Sometime after World War II, the Denver and Rio Grande Railroad, now defunct, began analyzing diesel locomotive engine oil by looking at the spectral lines emitted by an in service oil sample when excited by a strong electric arc using carbon electrodes. Early tests proved that monitoring the elements attributed to wear and contamination provided early warnings of chronic equipment failure.
Elemental spectroscopy is the backbone of an oil analysis program as it is widely applicable to a closed loop
lubricating system such as those found in gas turbines, diesel and gasoline engines, transmissions, gearboxes,
compressors and hydraulic systems. In practice, an oil sample is periodically taken from a system and analyzed. The resulting data, when compared to previous analyses and allowable limits, may indicate a sound mechanical system showing only normal wear, or it may point out a potentially serious problem in its early stages. With this advanced warning, steps may be taken to correct the situation before serious damage or injury occurs.
Spectroscopic oil analysis works by detecting the fine particles generated by relative motion of metallic parts in an oil-wetted system. Contaminants are also detected and lubricant mix-ups, or badly degraded lubricants, are identified by the concentration of additive elements. Multielement analysis, coupled with knowledge of the materials used to build the engine, often allows identification of a specific component in distress.
Table 1 shows that typical metal elements can be analyzed by spectroscopy and their typical sources.
Principles of Spectroscopy
Spectroscopy is a technique for detecting and quantifying the presence of elements in a material. Spectroscopy
utilizes the fact that each element has a unique atomic structure, and when subjected to the addition of energy, each element emits light of specific wavelengths or colors. If this light is dispersed by using a dispersing element, such as a prism, a line spectrum will result. Since no two elements have the same pattern of spectral lines, the collected light can be analyzed and each element contained in the sample identified. Additionally, the intensity of the emitted light is proportional to the quantity of the element present in the sample, allowing the concentration of that element to be determined.

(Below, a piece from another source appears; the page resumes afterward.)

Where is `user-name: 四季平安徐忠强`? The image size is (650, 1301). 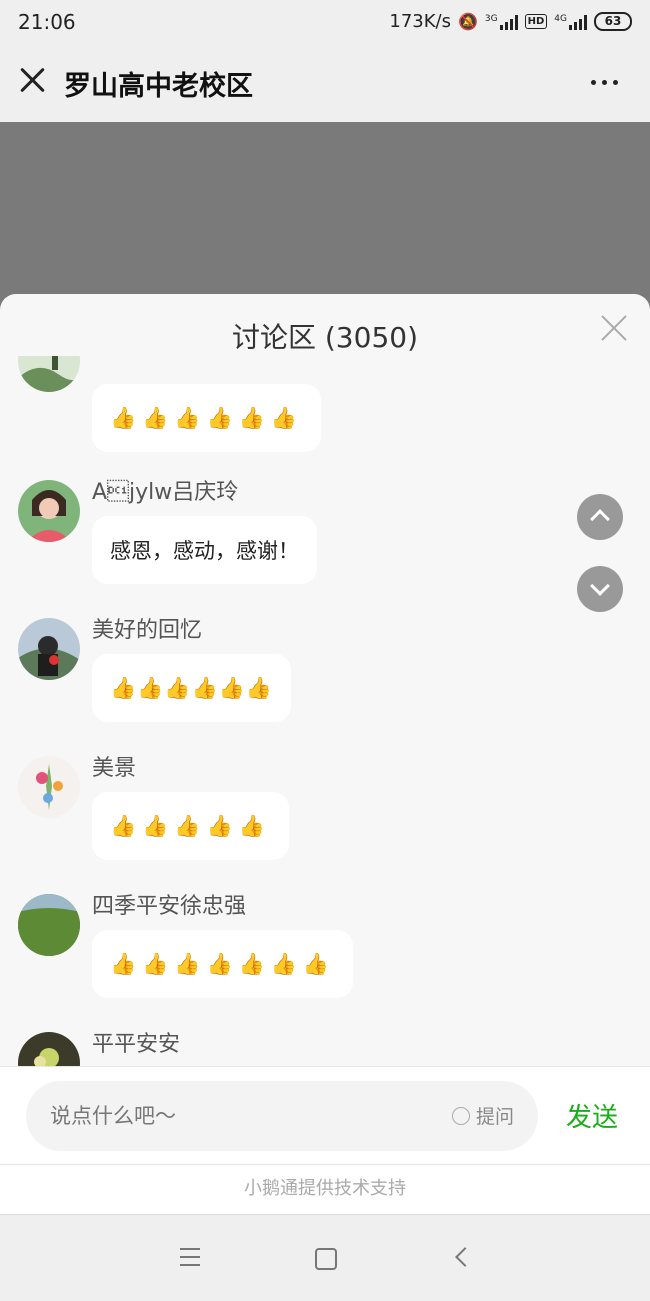
user-name: 四季平安徐忠强 is located at coordinates (170, 906).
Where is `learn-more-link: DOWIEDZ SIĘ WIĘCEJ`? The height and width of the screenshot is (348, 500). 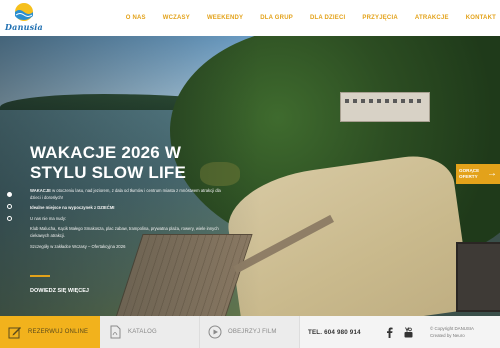 learn-more-link: DOWIEDZ SIĘ WIĘCEJ is located at coordinates (60, 291).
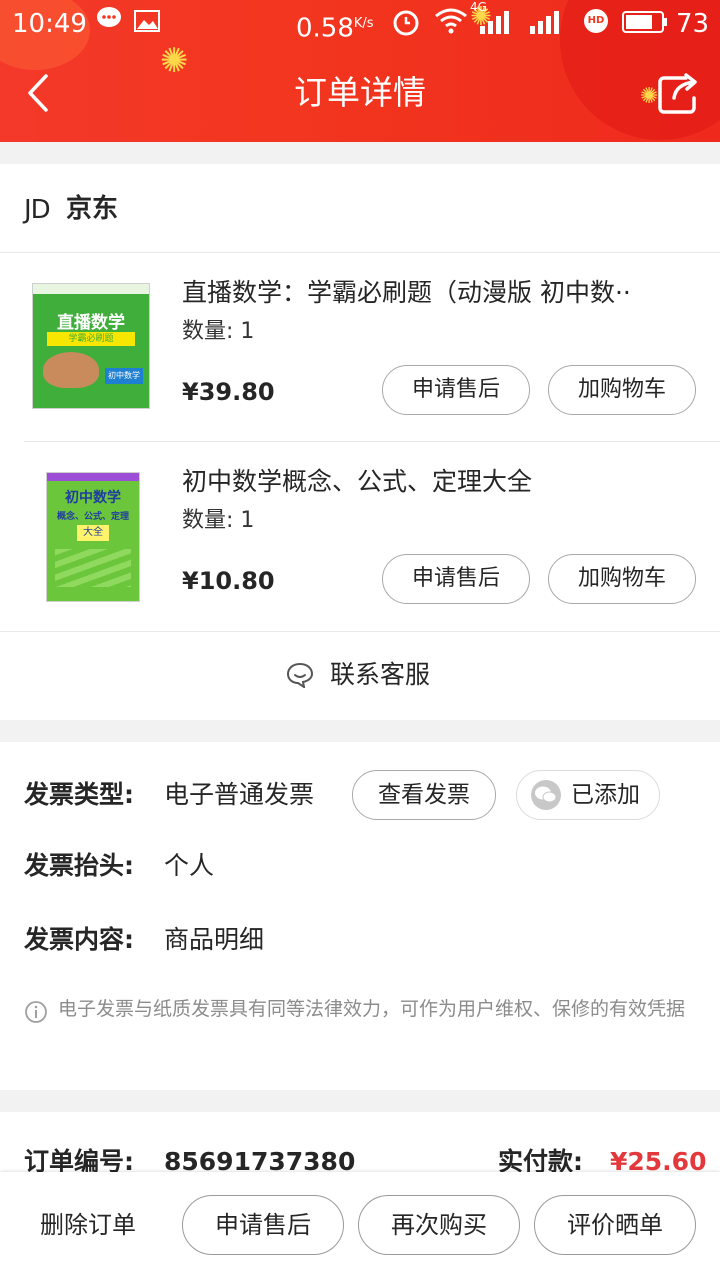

These spectral lines are unique to the atomic structure of only one element. For the hydrogen atom, with an atomic
number of 1, the spectrum is fairly simple (Figure 1). On the other hand, the spectrum of iron with an atomic number of 26 is much more complicated with many emission lines in the visible spectrum corresponding to the many possible electronic transitions that may occur (Figure 2). If more than one element is present in the sample, spectral lines of distinctively different wavelengths will appear for each element. These lines must be separated in order to identify and quantify the elements present in the sample. Usually only one spectral line among many is chosen to determine the concentration of a certain element. This line is chosen for its intensity and freedom from spectral line interference of other elements. To accomplish this, an optical system is required.